Les artistes lyriques évoquent souvent une émotion particulière procurée par le chant…
C’est une forme d’exploration de soi. Il y a une vérité absolue lorsqu’on est au centre de la scène. C’est un acte de transcendance, d’évaporation de l’être. Je chante depuis toute petite : je ne traverse pas d’océans ou ne gravis pas de montagnes, mais j’explore sans cesse la matière de ma voix.
Une matière qu’il faut modeler pour ouvrir le champ/chant des possibles ?
Exactement, on peut la manipuler en agissant sur notre souffle.
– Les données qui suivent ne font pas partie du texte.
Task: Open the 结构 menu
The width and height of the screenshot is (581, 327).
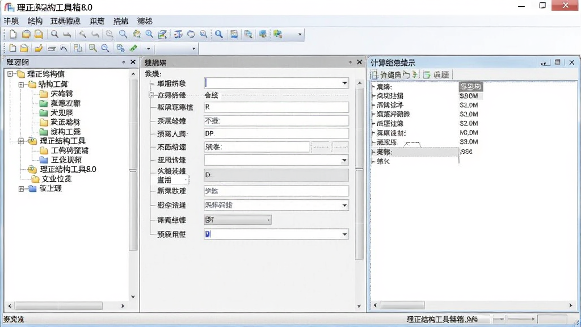Action: coord(35,21)
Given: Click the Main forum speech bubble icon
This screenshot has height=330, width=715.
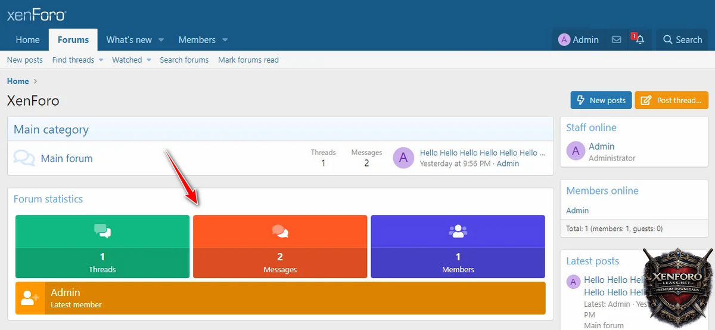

Il est nécessaire, et pas uniquement pour les chanteurs, d’apprendre à le maîtriser. Nous vivons actuellement dans une société qui ne sait pas respirer ! Nous devons nous calmer, sortir de la tourmente, alors qu’au contraire le tempo ne cesse de s’emballer.
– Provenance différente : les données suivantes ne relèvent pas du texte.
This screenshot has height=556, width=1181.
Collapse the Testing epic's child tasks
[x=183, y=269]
Vous travaillez en ce moment sur la nouvelle production de l’Opéra national du Rhin : La Voix humaine, sur une musique de Francis Poulenc interprétée par l’Orchestre philharmonique de Strasbourg et avec une mise en scène de Katie Mitchell. Comment envisagez-vous ce seule en scène ?
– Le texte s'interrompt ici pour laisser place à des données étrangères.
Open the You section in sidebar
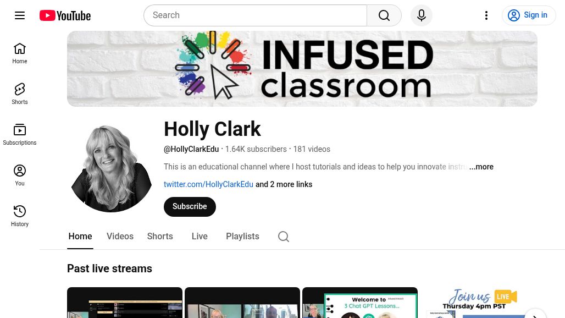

J’ai eu l’occasion, récemment, de découvrir ce rôle de personnage frôlant la folie auprès d’Olivier Py et son projet La Voix humaine – Point d’orgue. Il n’y a pas de formule pour jouer cette femme blessée par la rupture car cette oeuvre est labyrinthique, c’est un univers à géométrie variable. Avec Katie Mitchell et sa vision moderne et novatrice, nous souhaitons nous éloigner de « l’hystérie féminine » décrite dans le texte de Cocteau de 1930. Heureusement, la condition et la vision des femmes n’est plus la même aujourd’hui…
L’atmosphère strasbourgeoise est-elle propice à l’accueil de la mélancolie et les tourments qui habitent cet opéra ?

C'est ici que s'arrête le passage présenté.